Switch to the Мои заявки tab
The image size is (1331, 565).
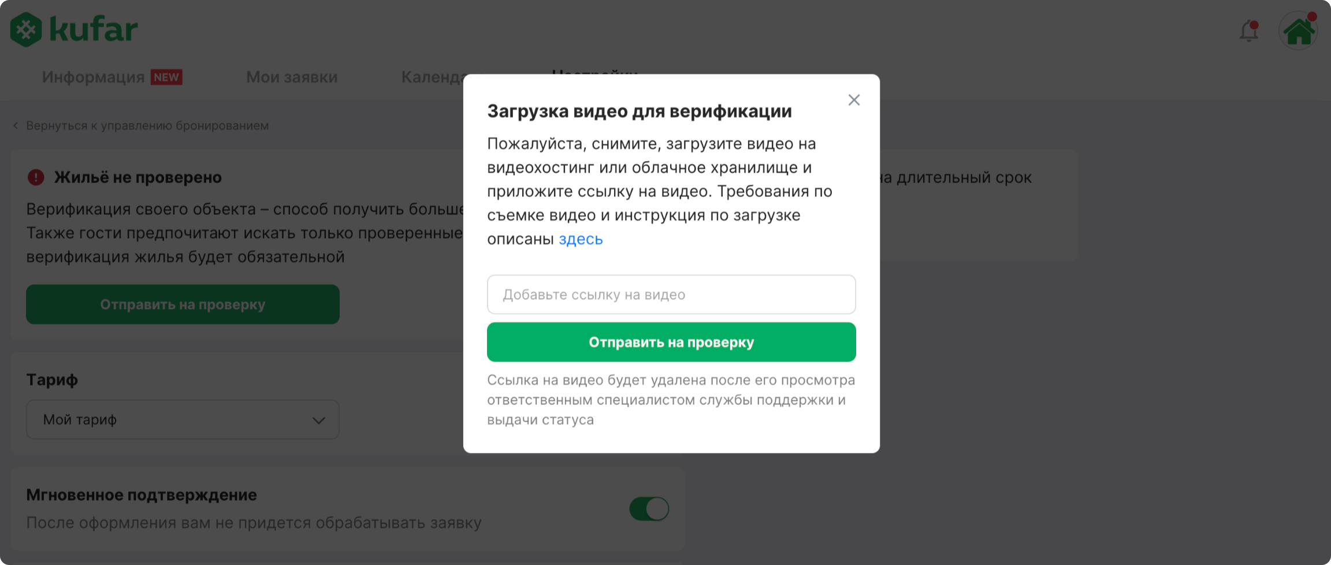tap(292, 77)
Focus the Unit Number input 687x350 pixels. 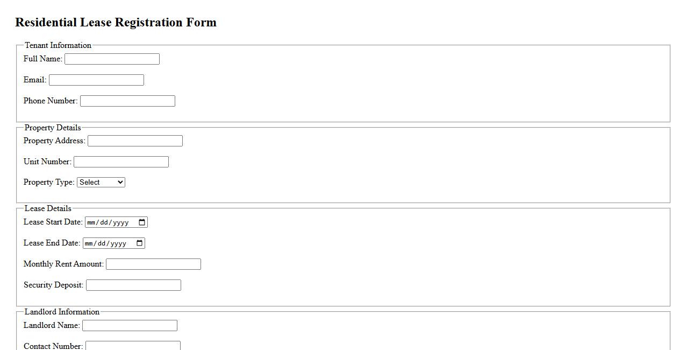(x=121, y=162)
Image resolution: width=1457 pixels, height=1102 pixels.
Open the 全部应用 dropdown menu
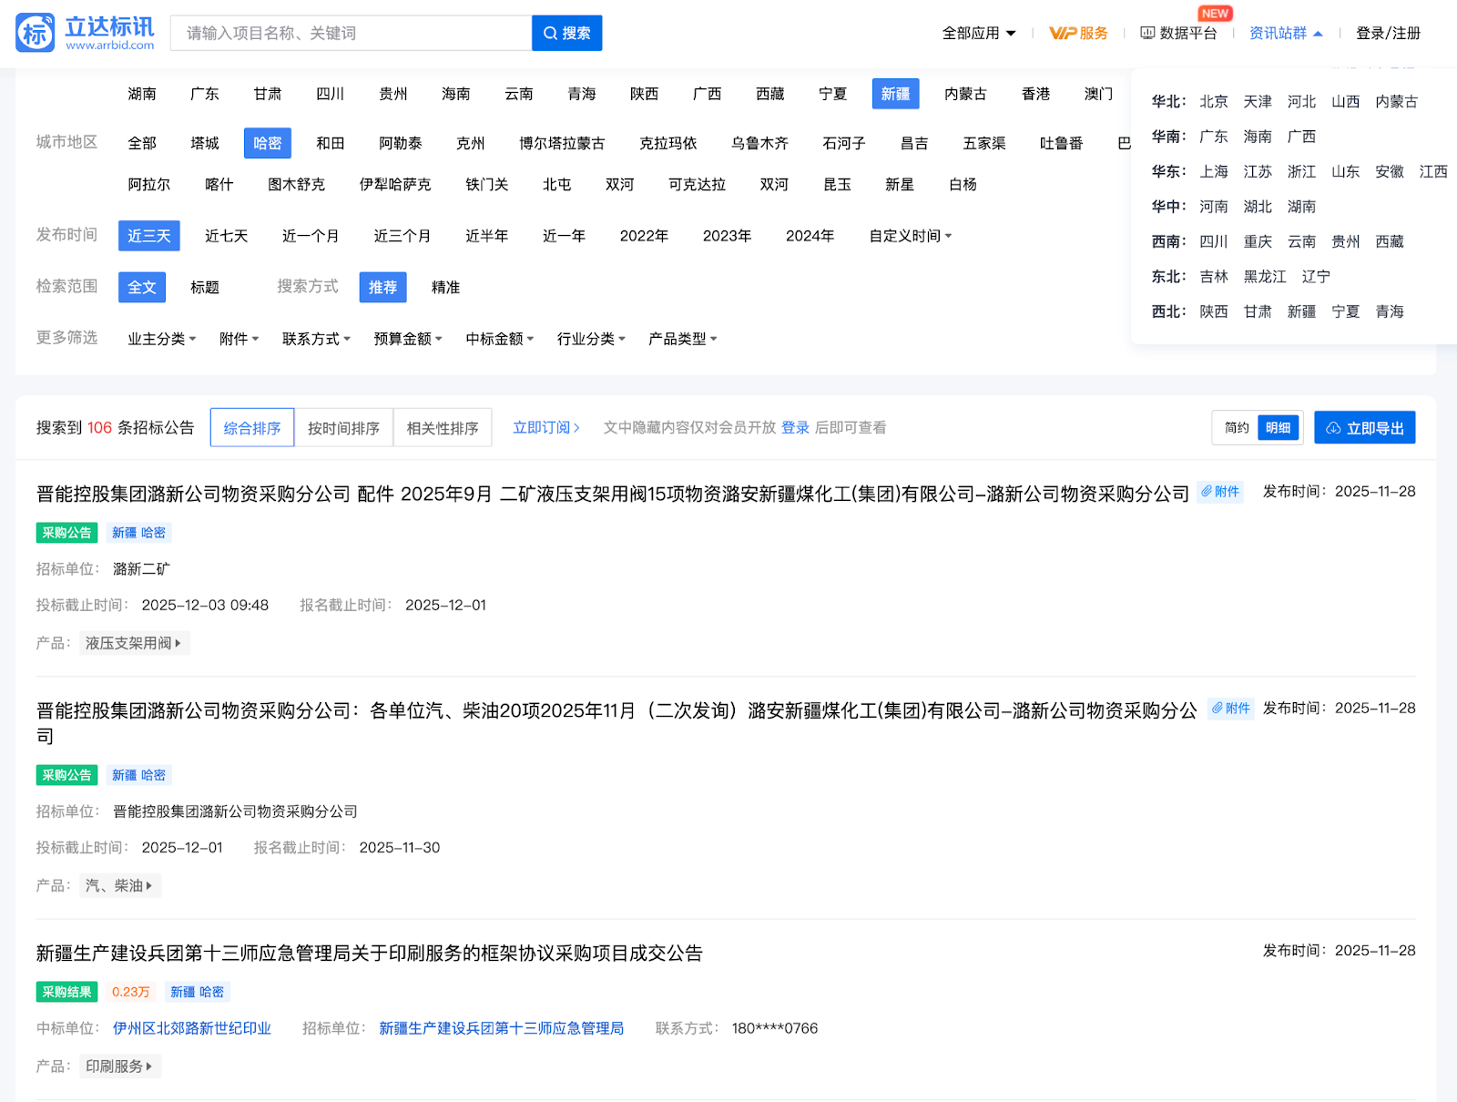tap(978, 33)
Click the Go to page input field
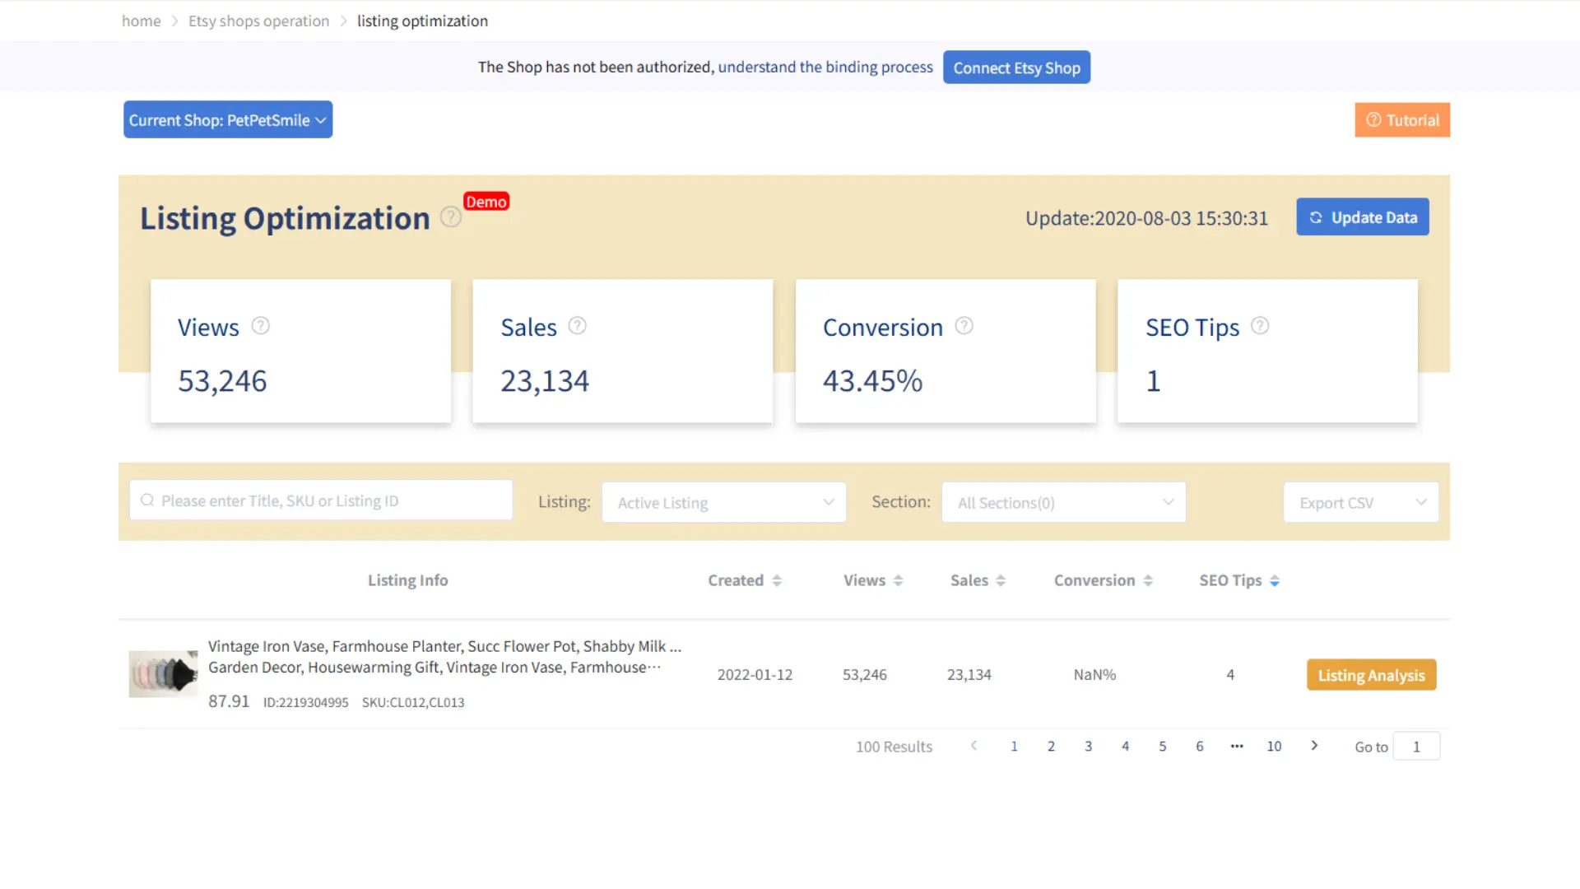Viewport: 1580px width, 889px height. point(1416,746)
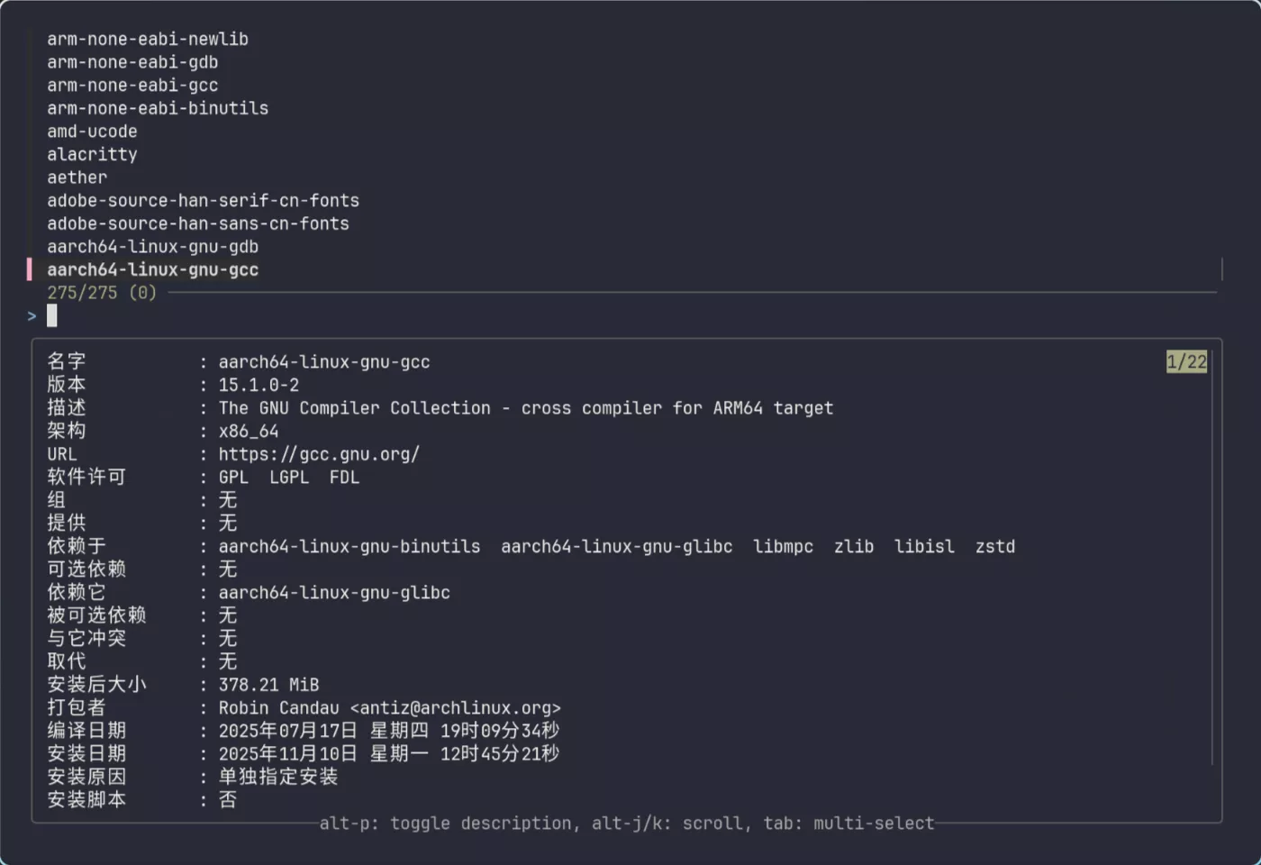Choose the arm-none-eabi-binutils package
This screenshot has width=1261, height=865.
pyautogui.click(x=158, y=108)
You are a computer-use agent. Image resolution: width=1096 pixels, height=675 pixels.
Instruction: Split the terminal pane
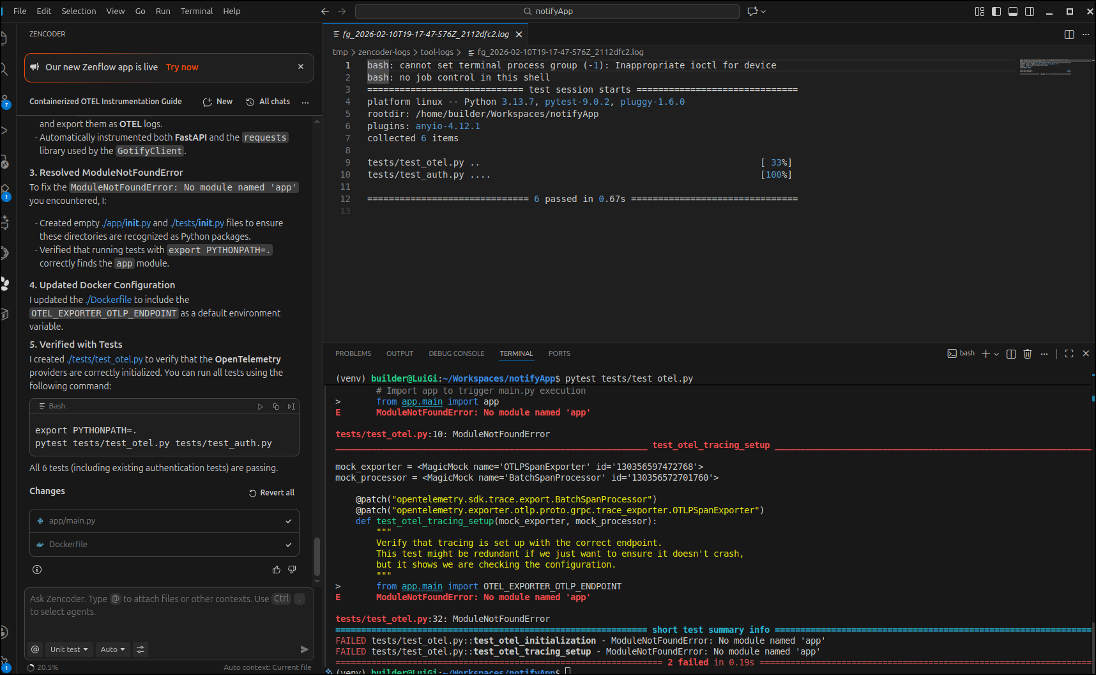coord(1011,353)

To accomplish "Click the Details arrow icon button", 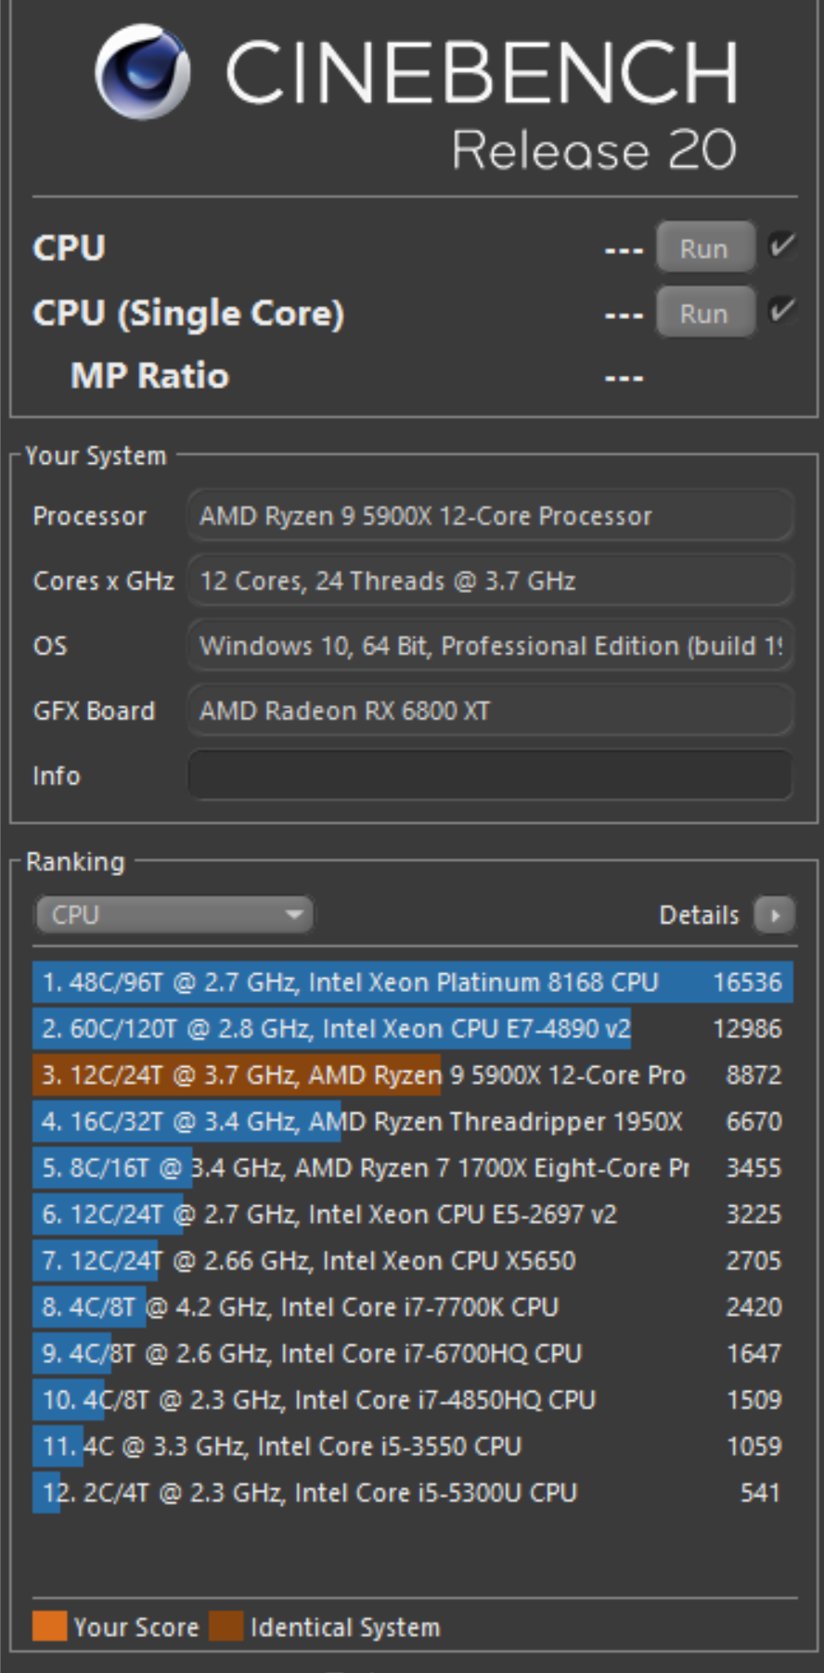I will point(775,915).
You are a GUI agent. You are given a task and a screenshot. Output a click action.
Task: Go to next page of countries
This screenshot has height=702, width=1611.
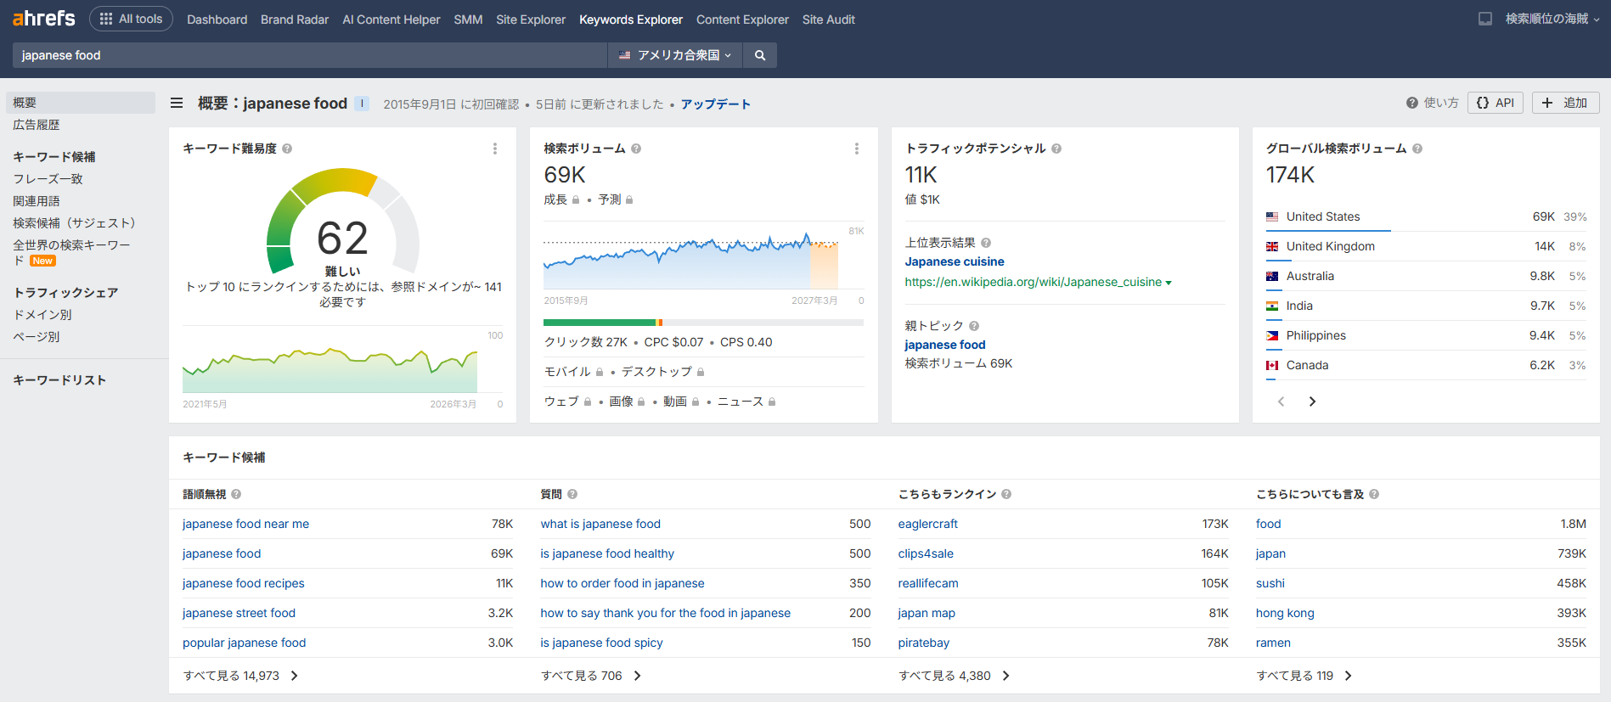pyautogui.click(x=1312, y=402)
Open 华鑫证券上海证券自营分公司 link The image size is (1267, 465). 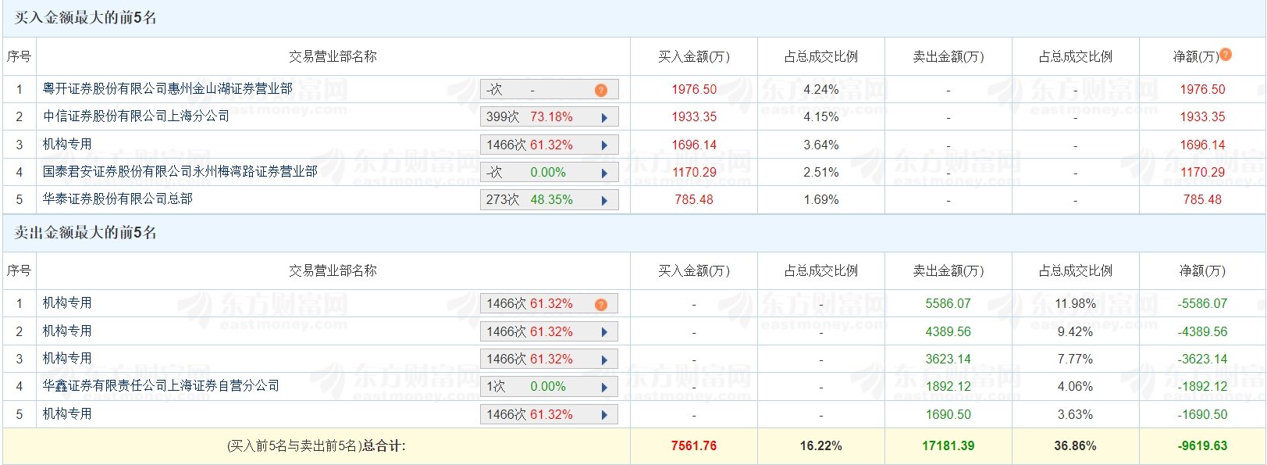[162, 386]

=====

What is expected:
Pull out each line of the rows above that contains the word "This". Match the case exactly.

Answer in full:
This screenshot has width=1261, height=865.
This screenshot has height=702, width=1611.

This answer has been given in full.